Aside from being the registry, dotPH sells domains and web-related services such as web hosting, co-location, private registration and e-mail forwarding. dotPH also offers a free referral service which connects Small- and Medium-sized Enterprises with a network of over 300 accredited professional Filipino web designers. It formerly offered a free blogging service through .i.ph domains.

==History==
===Birth of the .ph registry===
In 1989, Joel Disini founded the Email Company (EMC), one of the earliest Internet service providers in the Philippines. At that time most networks (including EMC) were connected to the Internet via UUCP. Disini's network had a UUCP connection to UUNET. This network connection, along with Disini's credentials as a Computer Science and Electrical Engineering graduate of Caltech and five-year experience in Macintosh Networking & Communications software development in Cupertino, California, became Jon Postel's basis for delegating the .ph domain to him. The .ph country code top-level domain was officially delegated on September 14, 1990. Since then, .ph domains have been commercially available to the public.

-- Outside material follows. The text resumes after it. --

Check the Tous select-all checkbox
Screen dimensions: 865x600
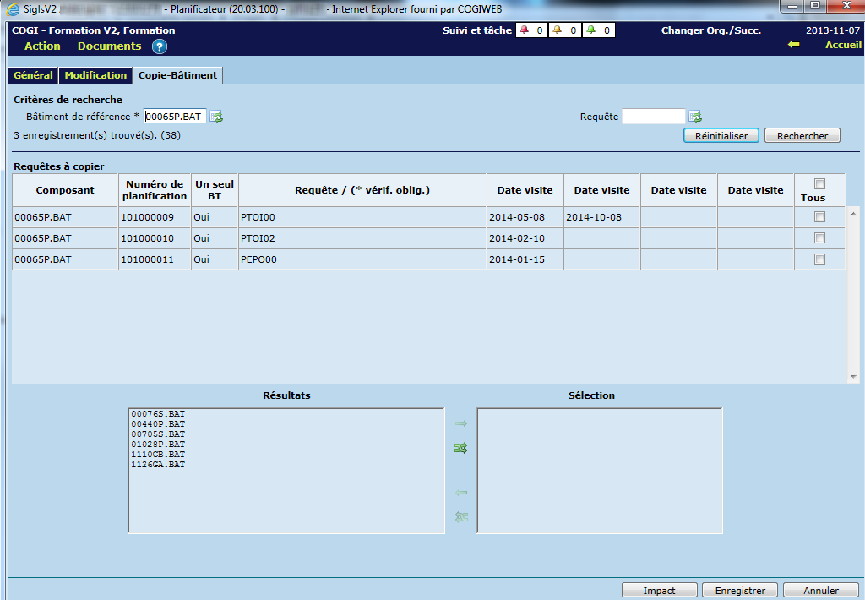point(819,184)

In 1994, the PHNET wide-area network, a project funded by DOST, completed its development and was able to connect the Philippines to the rest of the world by establishing TCP/IP connections to the U.S. using 64 kbit/s international leased lines.

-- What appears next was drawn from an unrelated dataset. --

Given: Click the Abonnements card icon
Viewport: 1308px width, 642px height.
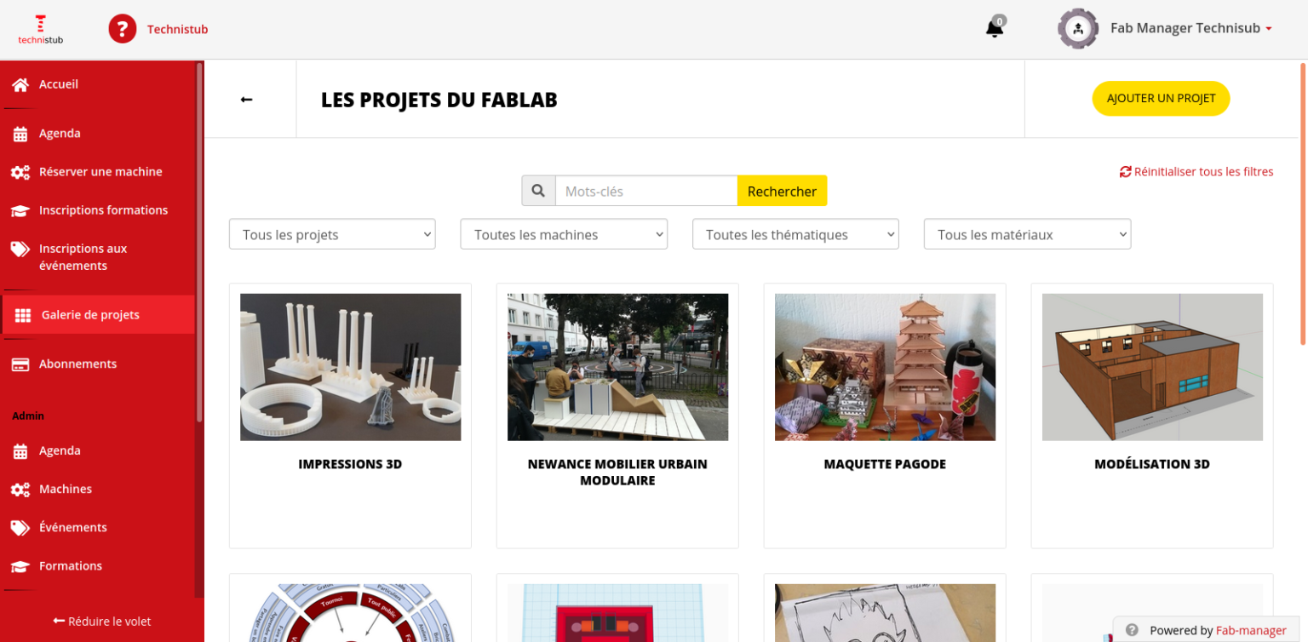Looking at the screenshot, I should tap(20, 364).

At this point, the PHNET Foundation wanted to take over the administration of the .ph domain registry. Protracted negotiations took place, and eventually the responsibility of administrating the .edu.ph and .gov.ph domains were transferred to the PHNET Foundation and the Department of Science and Technology, respectively.

At that time domain fees ranged from Php 450 to Php 1,350. Domains registered during this period had no expiration and therefore had no renewal rates, thus the label lifetime domains. However, a fee was charged for modifications to these domains. Lifetime domains were non-transferable, and were only valid for the lifetime of the original Registrant.

===PH Domain Foundation and dotPH===
In August 1999 Disini and the technical people at EMC formed the PH Domain Foundation. It sought to promote the Internet and free unlimited email services in rural areas. It also took charge of the domain selling business and the management of the .ph domain registry.

On October 1, 1999, the PH Domain Foundation launched a fully automated online system for domain registration. It also launched a flat .ph domain space, enabling people to register domains like "domainname.ph". Lifetime domain registration was halted, and all domains registered after October 1 subsequently carried expiration dates. These domain owners had to pay a fee to renew their domains.

At around this period, the "for-profit" business and technical side of the PH Domain Foundation became identified as dotPH. Activities related to domains and the business were now attributed to dotPH, such as the resolution on the dispute between Yahoo! Philippines and another Philippine company, the launching of the automated online registration system, and even the administration of the .ph domain registry itself. To this day, dotPH is the official domain registry of the Philippines.

==Other developments==

In 2000, dotPH developed a system called the Shared Registry System (SRS) which enabled domain name registrars and ISP's to manage domains and accept registrations on their own website by connecting to the dotPH registry backend. This is done by downloading and installing on their server a module that does the actual communication with the registry backend using an XML-based protocol.

dotPH also became one of the first Philippine websites to accept online credit card payments.

Through the years, dotPH has expanded its offerings to more than just domain names. Becoming a Google Cloud Partner in 2016 allowed dotPH to offer cloud and collaboration solutions in addition to services such as web hosting, SSL certificates and website builders.

dotPH currently uses the Extensible Provisioning Protocol (EPP), the most widely used protocol for communicating between Domain Registries and Registrars, to process domain registrations and renewals.